And authenticity is something that remarkably important to Eisenberg. For The Social Network, he trained himself to fence — Mark Zuckerberg’s favorite hobby — even though he never fenced on film. During the shoot for Now You See Me, the actor never put down a deck of cards. As a vegetarian and foster parent to stray cats, Eisenberg was already semi-prepared to embrace his inner nature-loving hippie. Still, he suspected he could dig deeper — literally — and so the 30-year-old Manhattanite turned off his cellphone and spent two weeks in living in a yurt tilling cabbage. He was bored. But that was the point.
“You end up learning pretty quickly that things move differently,” Eisenberg says. “To go to the bathroom is a 10-minute walk.” Driving around the Oregon countryside, he saw firsthand what would drive his character to violence: tractor trailers laden with lumber, mountains with huge swaths of missing trees.

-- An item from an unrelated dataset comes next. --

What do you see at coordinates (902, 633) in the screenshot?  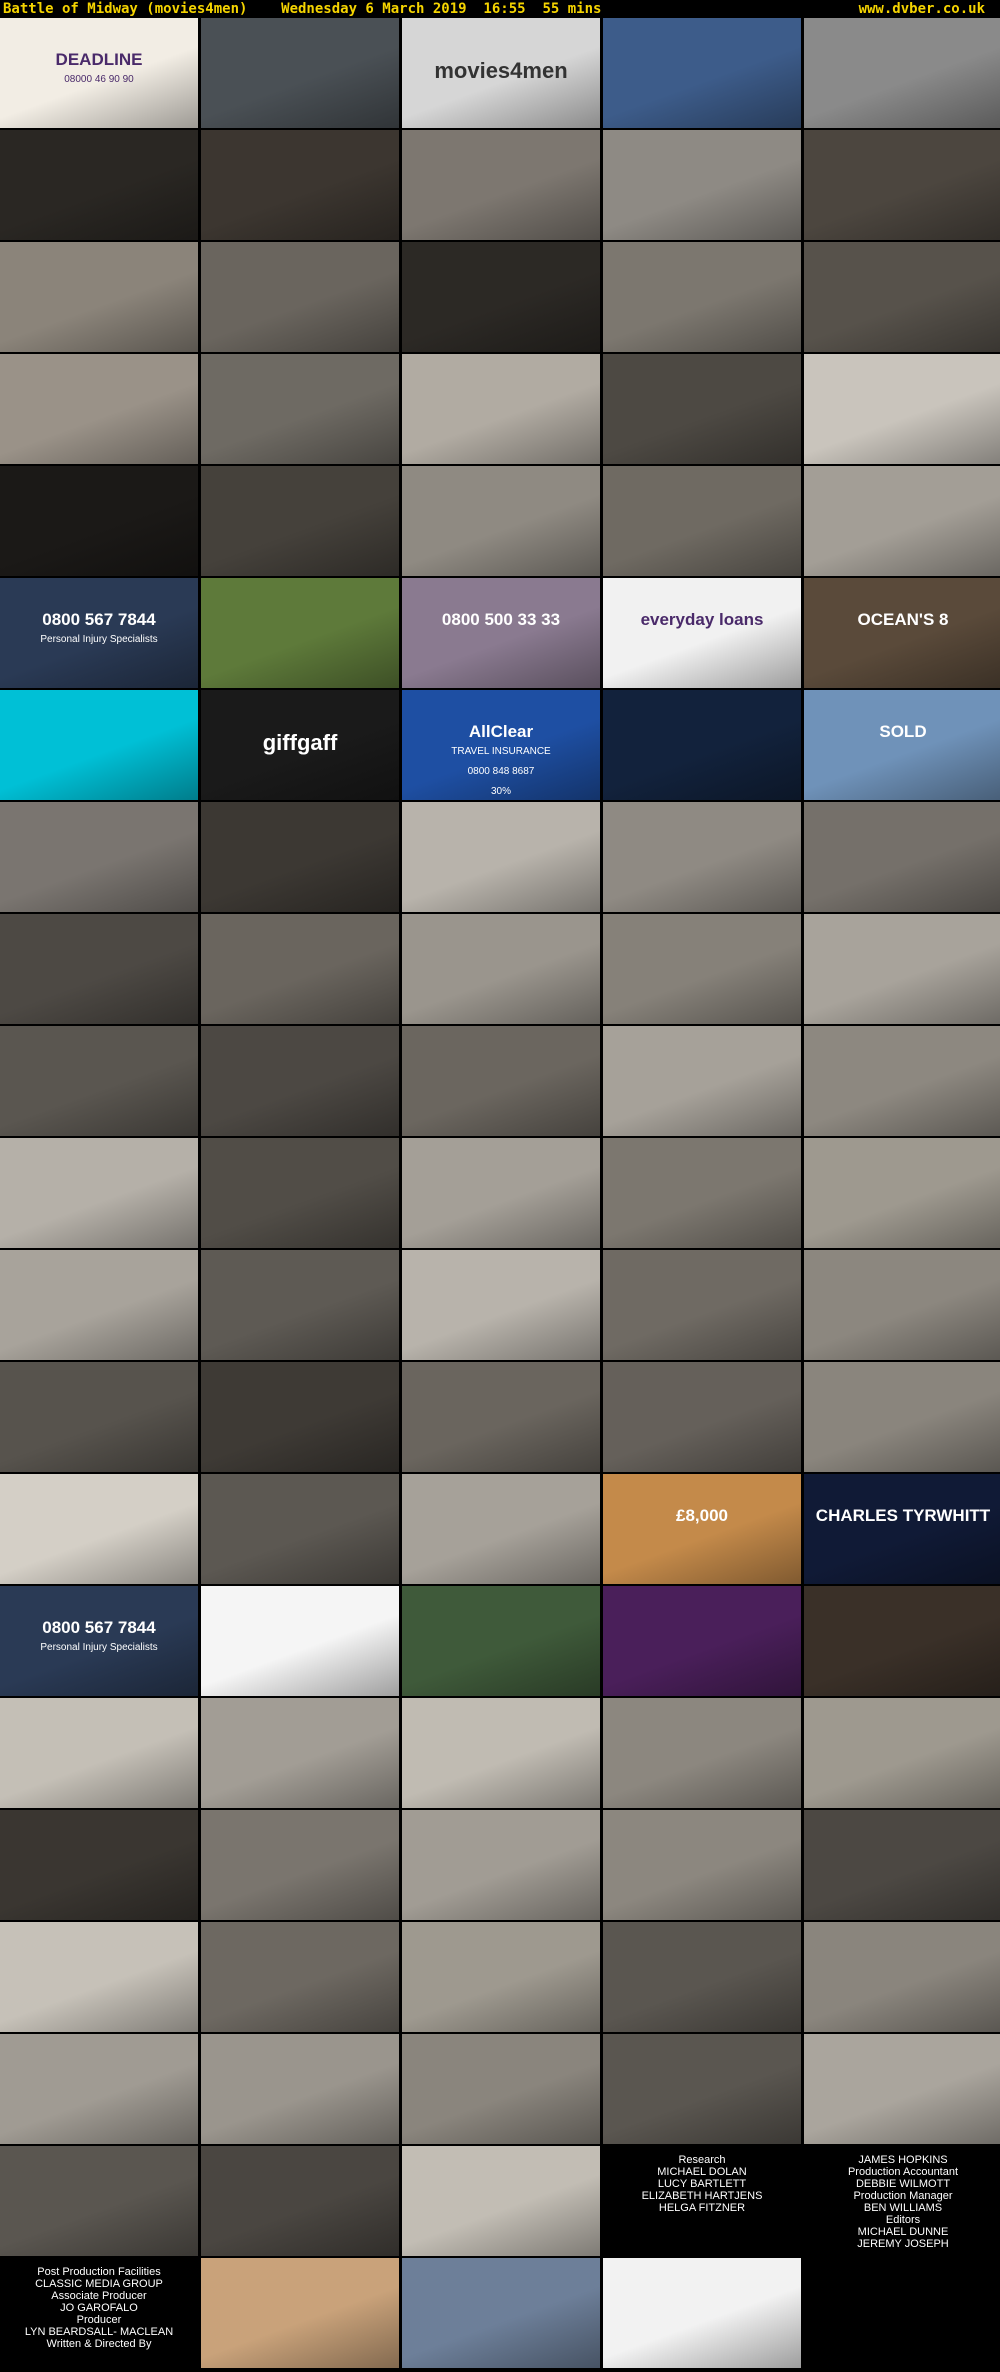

For a city boy born and raised in Manhattan, he understood why men like Josh would risk everything to protect the forests.
When he and Reichardt returned to the Northwest shoot Night Moves, she filmed long takes of Eisenberg harvesting vegetables to make us feel his frustration that living a personally responsible life off the grid isn’t enough. “The slower pace helps you engage with him,” says Eisenberg. “He feels like the pace of the farm isn’t accomplishing his goals as fast as setting a bomb would.”
Reichardt fills the margins of the film with extras inspired by the real people Eisenberg met on the farm: rural conservatives, anti-establishment leftists, posh bohemians, and even a towering dude with dreadlocks and a kitten perched on his shoulder. “Kelly likes to really capture the context and the world that the characters live in,” says Eisenberg.”It’s a unique mix of people.” In fact, Reichardt’s films can sometimes feel like art-house anthropological studies — which helps make Eisenberg, who majored in anthropology in college, the perfect actor for her exacting worldview.
“It was great to study anthropology because it gives you a unique insight that I don’t see a lot in entertainment,” the actor says. Like Reichardt, he’s fascinated by culture clashes and misperceptions. For McSweeney’s, he wrote a satire of well-groomed New Yorkers called “Body Rituals Among the Lauxesortem” — “metrosexuals” backwards — that snarked about their ritualistic gyrations at the Equinox gym, “a temple apparently named for the phenomenon of the sun crossing the celestial equator.”
“I don’t see a lot of stories about Americans interacting with other cultures,” says Eisenberg. If he wanted to act in one, he have to write it himself. And so he did. He’s written three plays: one about two roommates suddenly living with a girl from the Philippines, another set in Poland, and a third about a guy from Nepal. Last year, he performed his Polish play, The Revisionist, on Broadway with Vanessa Redgrave. It was a hit, which meant that ten weeks into its run, Eisenberg’s $250-a-week salary was bumped up an extra $60. Jokes Eisenberg, “In New York, that’s something like four sandwiches.”
“Unfortunately, I do it through theater, so it’s not like massively seen like mainstream movies,” says Eisenberg. “And probably wouldn’t be massively seen like mainstream movies because it’s not such a popular topic.”